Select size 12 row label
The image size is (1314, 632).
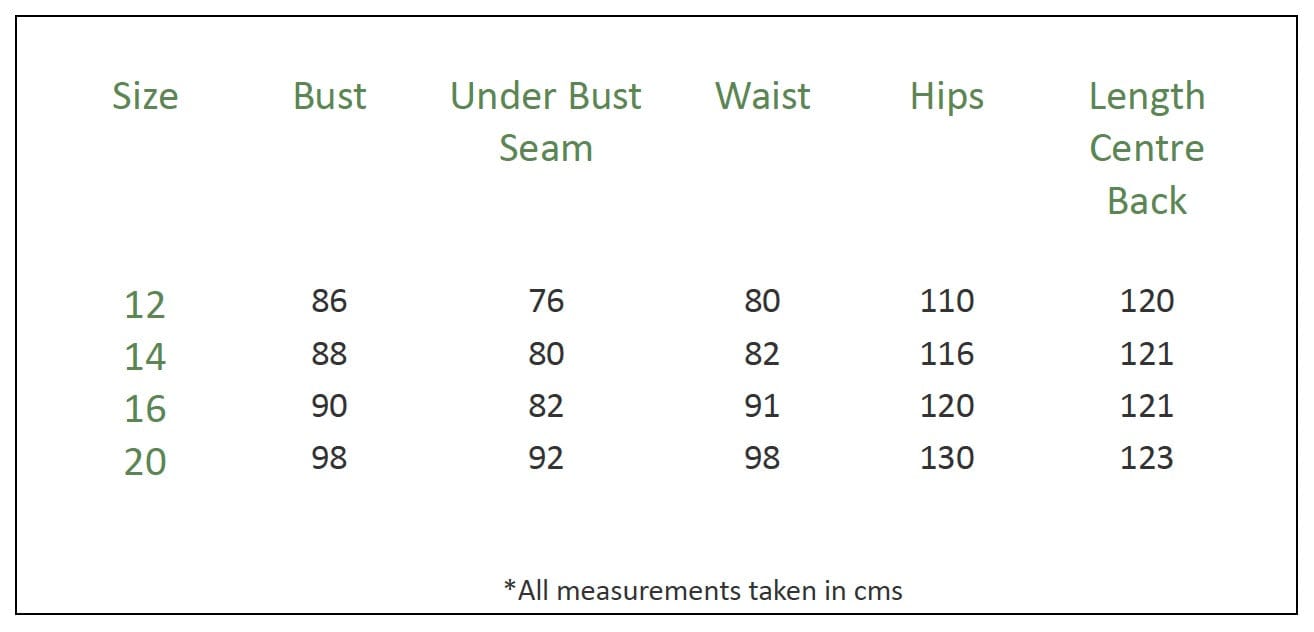[145, 304]
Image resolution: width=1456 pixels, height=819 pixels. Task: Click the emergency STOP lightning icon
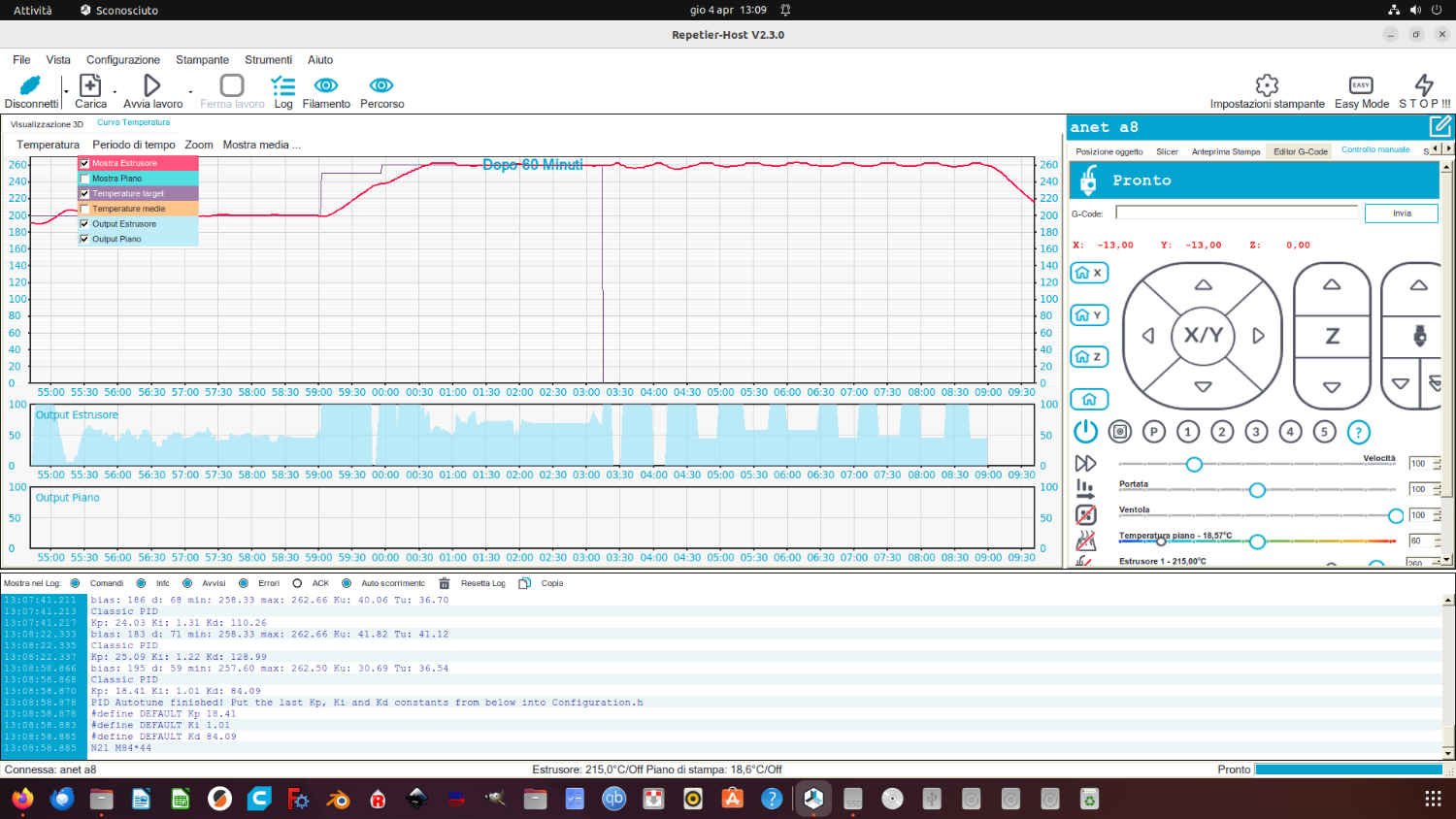pyautogui.click(x=1424, y=85)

- - - - -

> YOUR OBJECTIVE
Please lay out the lines above as a JSON list of strings, one string per line, skipping any blank lines and leaving the pictures out.

> SOLUTION TO THIS EXERCISE
[
  "Select size 12 row label",
  "The image size is (1314, 632).",
  "[145, 304]",
  "Image resolution: width=1456 pixels, height=819 pixels. Task: Click the emergency STOP lightning icon",
  "pyautogui.click(x=1424, y=85)"
]